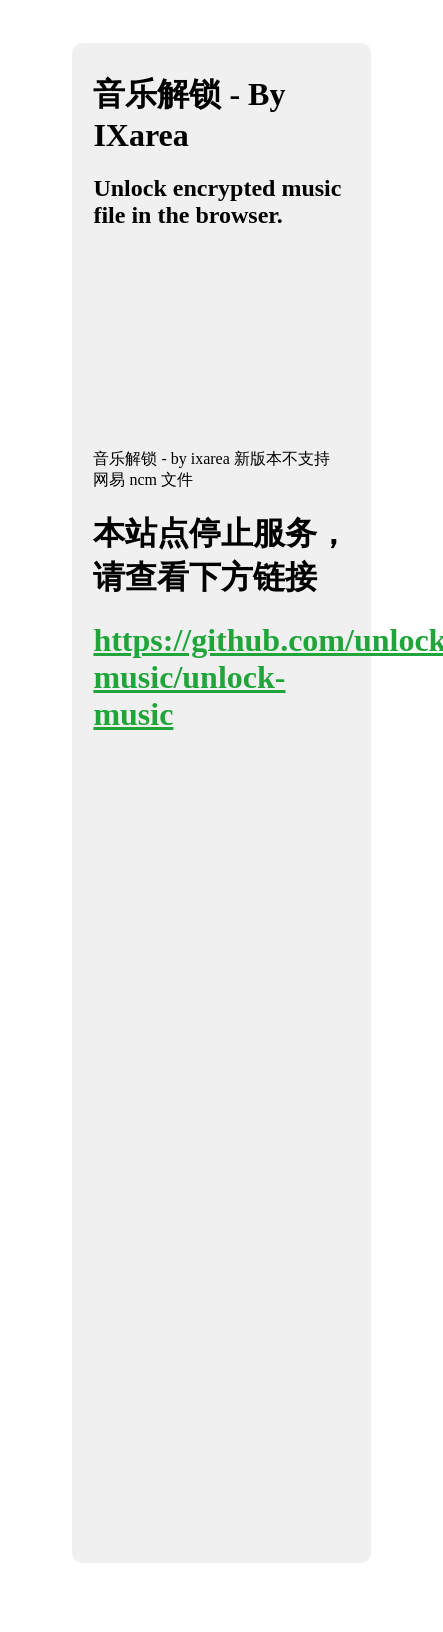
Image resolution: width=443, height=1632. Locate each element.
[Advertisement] (200, 349)
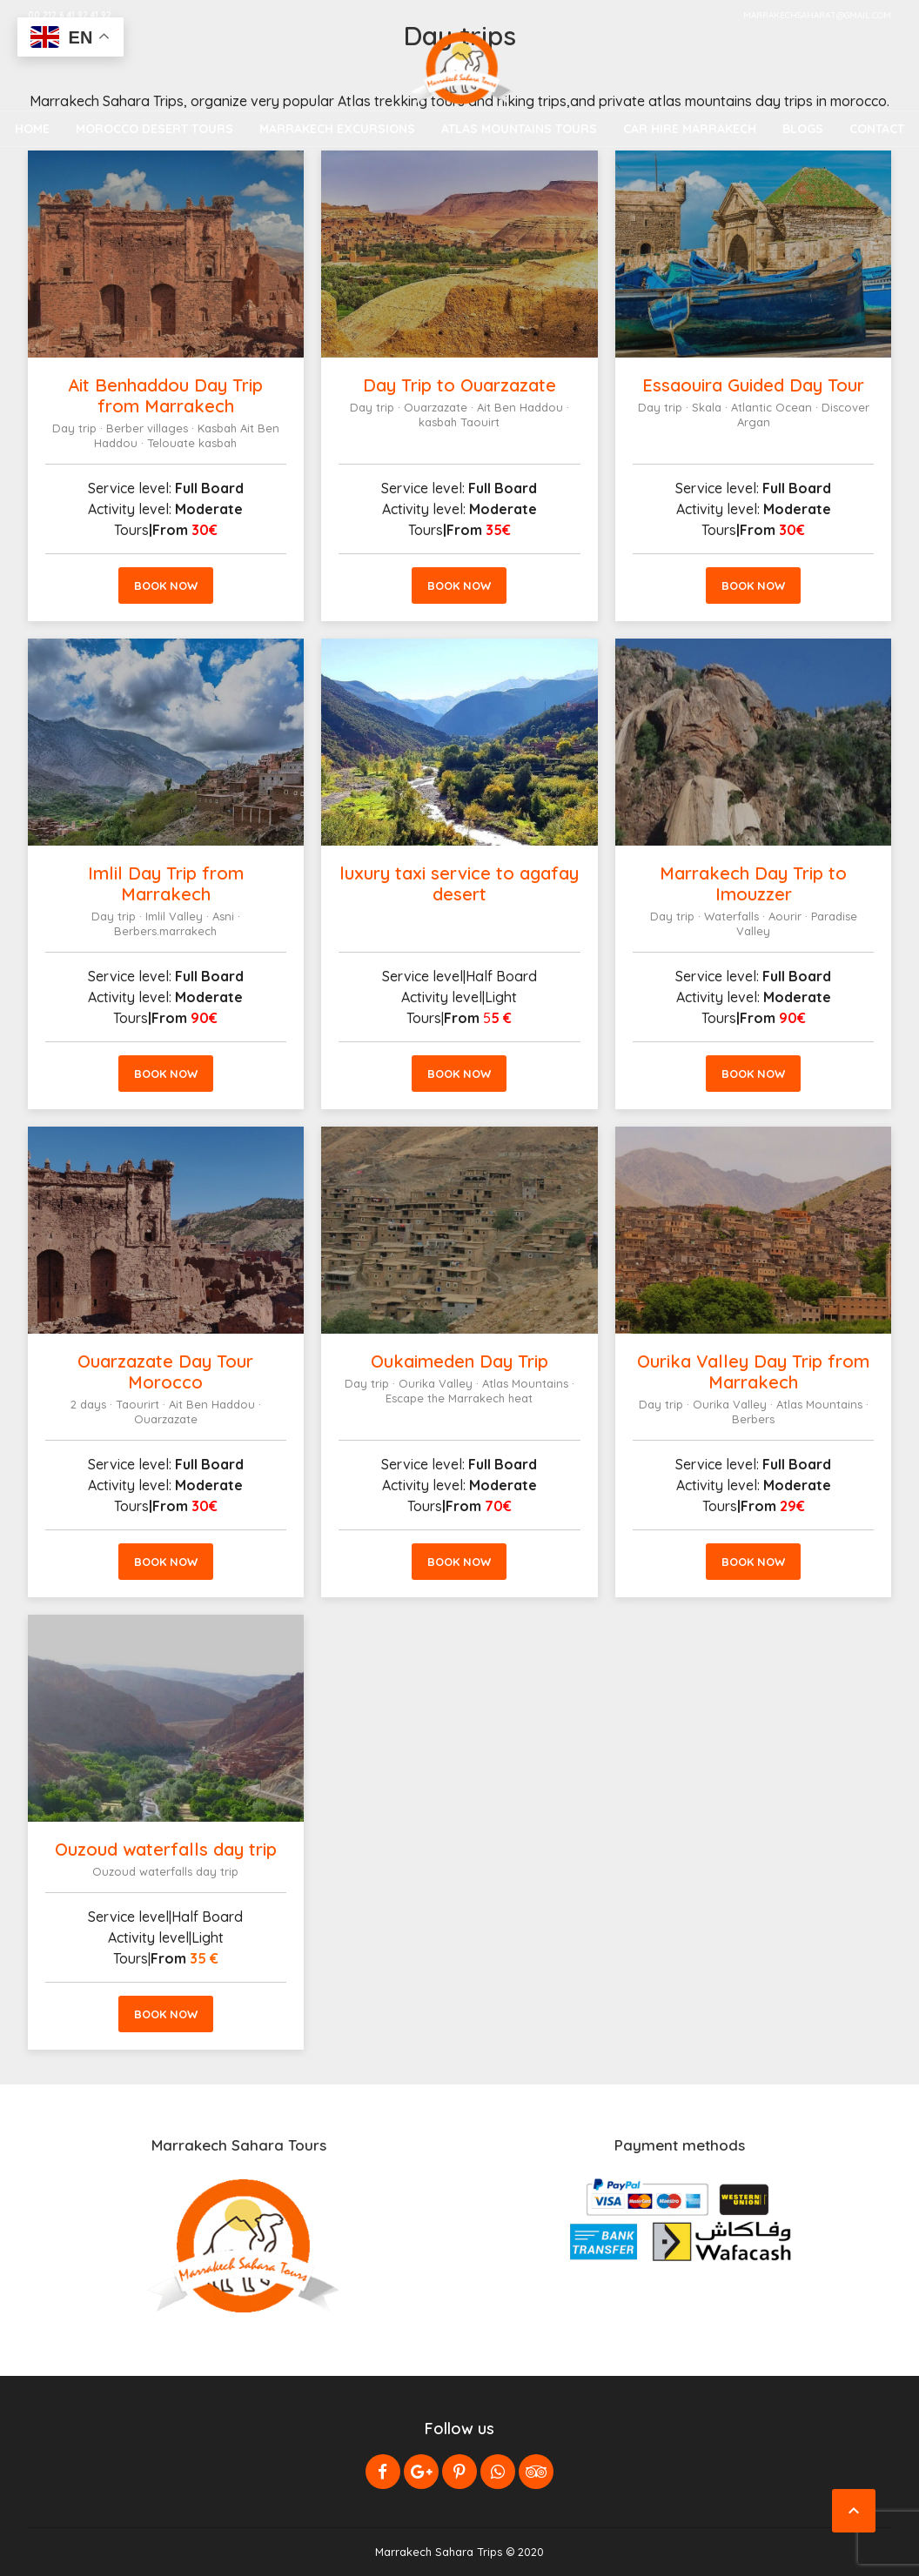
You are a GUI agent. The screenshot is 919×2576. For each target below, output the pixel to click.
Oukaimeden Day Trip (459, 1361)
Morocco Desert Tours (154, 129)
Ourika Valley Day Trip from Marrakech (753, 1371)
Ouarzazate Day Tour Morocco (165, 1371)
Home (32, 129)
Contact (876, 129)
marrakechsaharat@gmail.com (817, 15)
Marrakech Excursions (337, 129)
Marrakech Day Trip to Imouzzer (753, 883)
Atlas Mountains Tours (519, 129)
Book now (166, 585)
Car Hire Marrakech (689, 129)
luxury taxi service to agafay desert (459, 883)
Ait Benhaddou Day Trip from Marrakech (165, 395)
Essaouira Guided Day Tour (753, 385)
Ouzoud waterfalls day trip (166, 1849)
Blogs (802, 129)
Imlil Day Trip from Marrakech (166, 883)
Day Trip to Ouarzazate (459, 385)
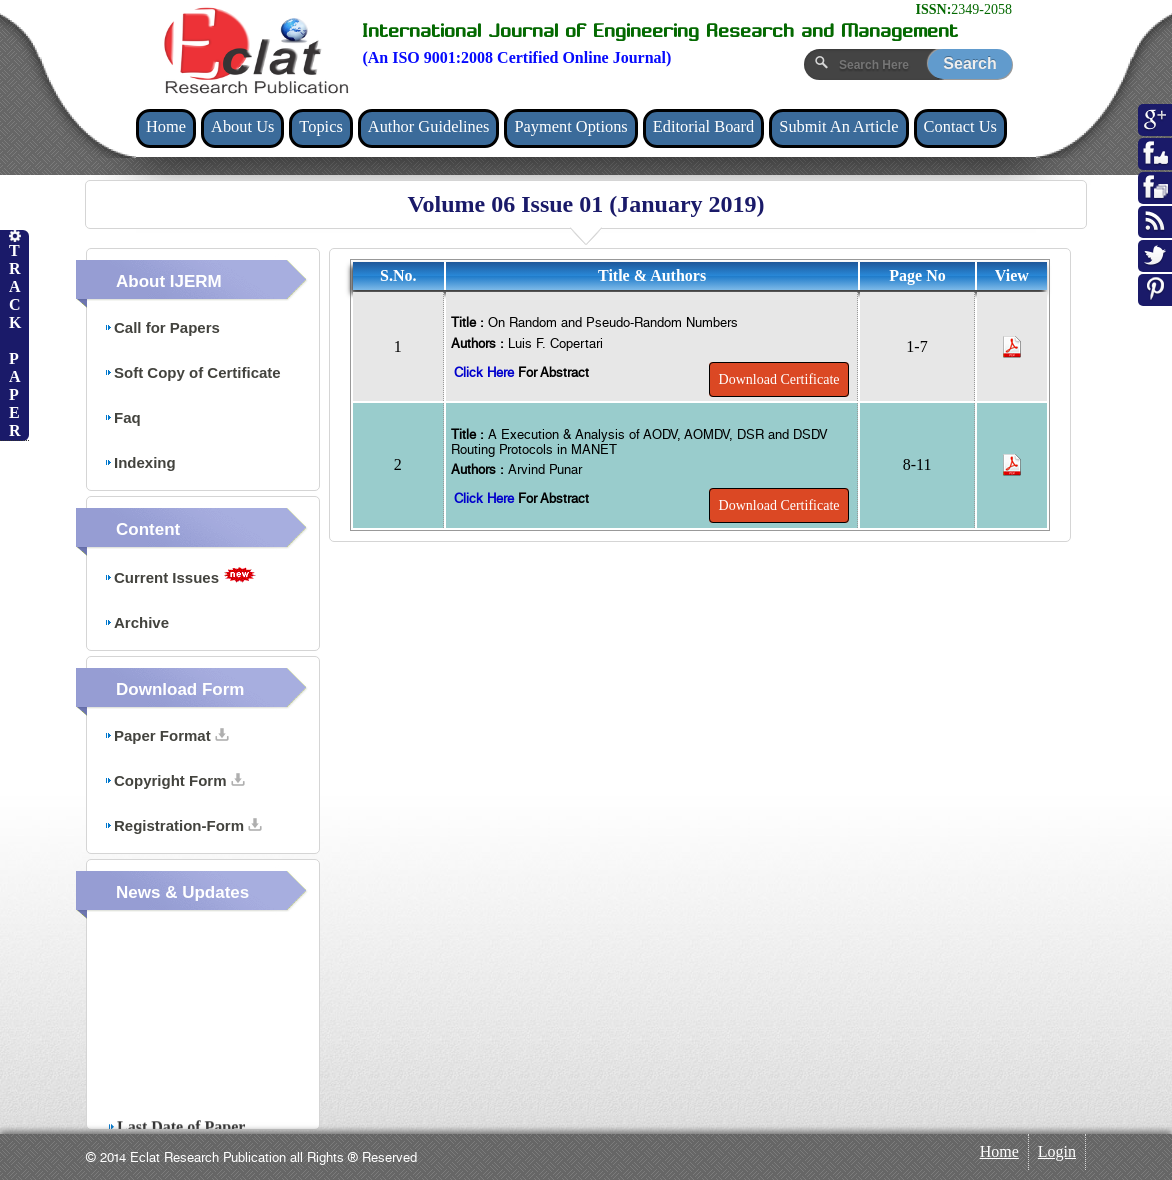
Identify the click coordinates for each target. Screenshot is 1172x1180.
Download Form (180, 689)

• • • •

• **What the task asks**
Reproduce every line of the records above word for word, leaving out the pictures.

• **Worked answer**
Image resolution: width=443, height=1632. Locate each element.
[Advertisement] (200, 349)
You are a GUI agent. The screenshot is 919×2576. For each target below, output the pixel to click.
Oukaimeden Day Trip (459, 1361)
Morocco Desert Tours (154, 129)
Ourika Valley Day Trip from Marrakech (753, 1371)
Ouarzazate Day Tour Morocco (165, 1371)
Home (32, 129)
Contact (876, 129)
marrakechsaharat@gmail.com (817, 15)
Marrakech Excursions (337, 129)
Marrakech Day Trip to Imouzzer (753, 883)
Atlas Mountains Tours (519, 129)
Book now (166, 585)
Car Hire Marrakech (689, 129)
luxury taxi service to agafay desert (459, 883)
Ait Benhaddou Day Trip from Marrakech (165, 395)
Essaouira Guided Day Tour (753, 385)
Ouzoud waterfalls day trip (166, 1849)
Blogs (802, 129)
Imlil Day Trip from Marrakech (166, 883)
Day Trip to Ouarzazate (459, 385)
Identify the click coordinates for each target. Screenshot is 1172x1180.
Download Form (180, 689)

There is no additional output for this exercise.